Des loyers étant impayés, la Société SEDRE a vainement fait délivrer le 27 mars 2025 aux locataires un commandement visant la clause résolutoire (2 mois) d’avoir à lui payer sous ce délai la somme principale de 2023,54 euros.
Par acte en date du 13 octobre 2025, la Société SEDRE a fait citer M. [L] et Mme [T] devant le juge des contentieux et de la protection du tribunal de proximité de Saint-Paul aux fins de :
— constater la résiliation du bail par acquisition de la clause résolutoire pour défaut de paiement des loyers,
— ordonner leur expulsion avec le concours de la force publique si nécessaire, et ce sous astreinte dès le prononcé du jugement à intervenir jusqu’à la parfaite libération des lieux,
— les condamner solidairement au paiement de la somme de 5218,77 euros au titre des impayés avec intérêts à compter de l’assignation,
— les condamner solidairement au paiement d’une indemnité mensuelle d’occupation égale et révisable comme le loyer et les charges mensuels à compter de la résiliation du bail et jusqu’à parfait délaissement des lieux, le tout avec le bénéfice de l’exécution provisoire,
— les condamner solidairement à une somme au titre de l’article 700 du code de procédure civile ;
— le condamner aux entiers dépens.
Un diagnostic social et financier a été reçu et engistré par le greffe.
A l’audience du 29 janvier 2026, M. [L] et Mme [T] ont dit que la régularisation de la dette locative est en cours. L’affaire a été renvoyée.
A l’audience du 26 mars 2026, la Société SEDRE a actualisé sa créance à la somme de 4964,01 euros au 12 mars 2026.

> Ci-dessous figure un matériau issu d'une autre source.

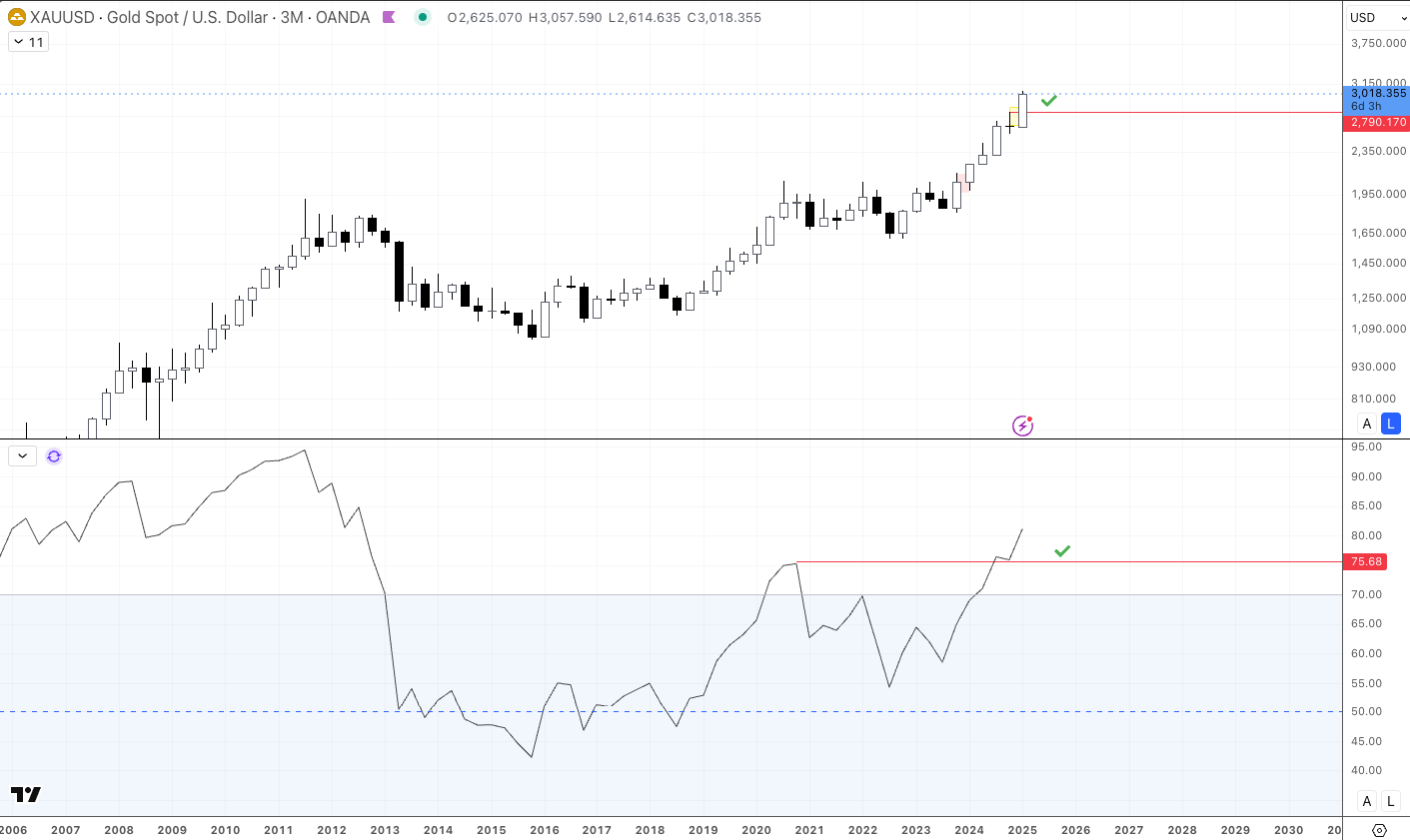
Task: Click the red 2,790.170 price label
Action: coord(1378,122)
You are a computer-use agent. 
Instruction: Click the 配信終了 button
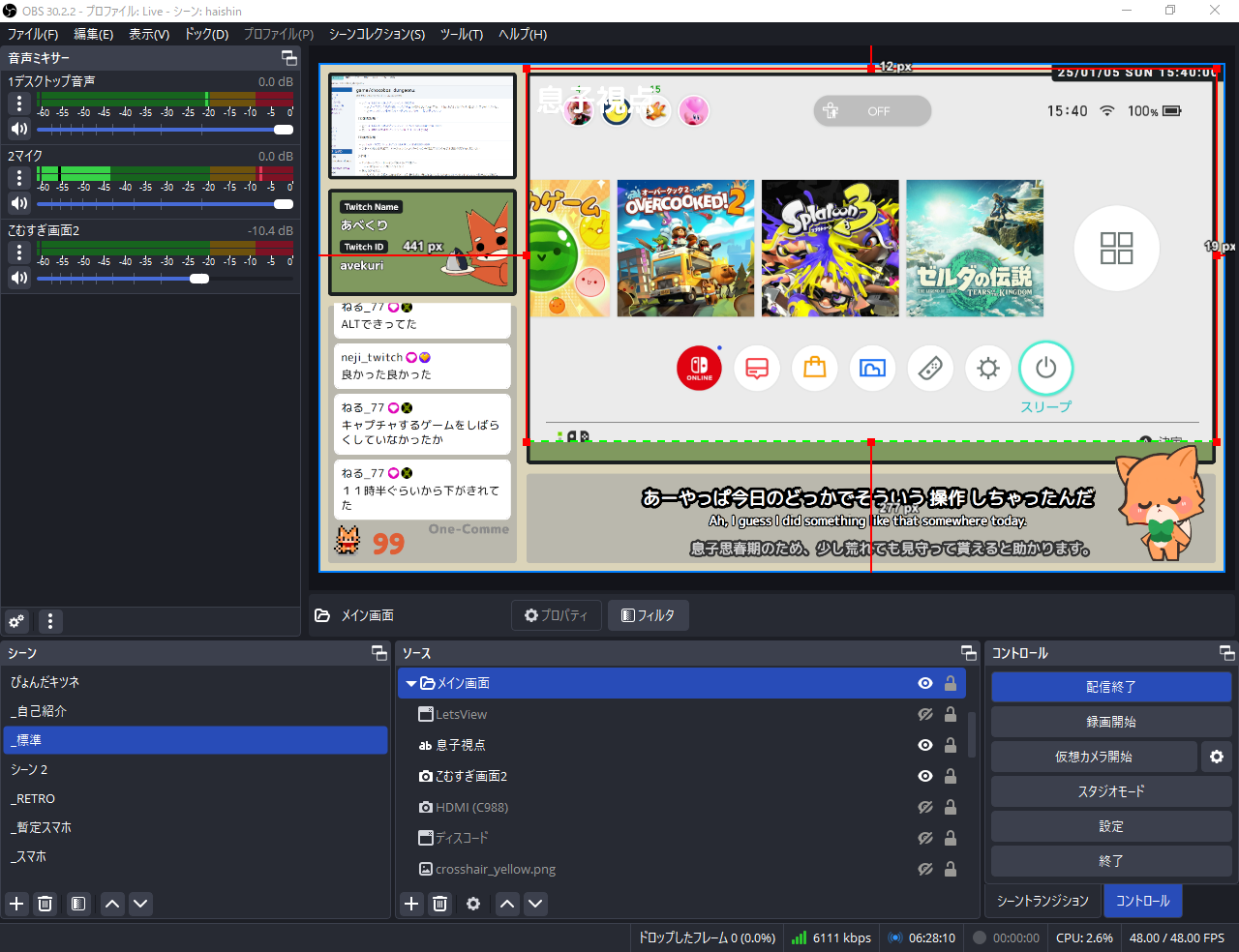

M. [L] et Mme [T] ont dit n’avoir pas régularisé la dette comme convenu, être séparés mais que madame est restée dans le bien.
Le bailleur indique que les loyers courants sont payés pour leur part résiduelle (53,85 euros).
M. [L] et Mme [T] ont proposé de régler la somme de 140 euros en plus du loyer et des charges.
Le bailleur dit en être d’accord.
L’affaire a été mise en délibéré au 30 avril 2026, le jugement devant être rendu par mise à disposition au greffe.
MOTIFS
L’assignation en résiliation de bail a régulièrement été dénoncée aux services de la préfecture du département et les incidents de paiement du loyer ont fait l’objet de l’information légale à la CCAPEX dans les délais légaux.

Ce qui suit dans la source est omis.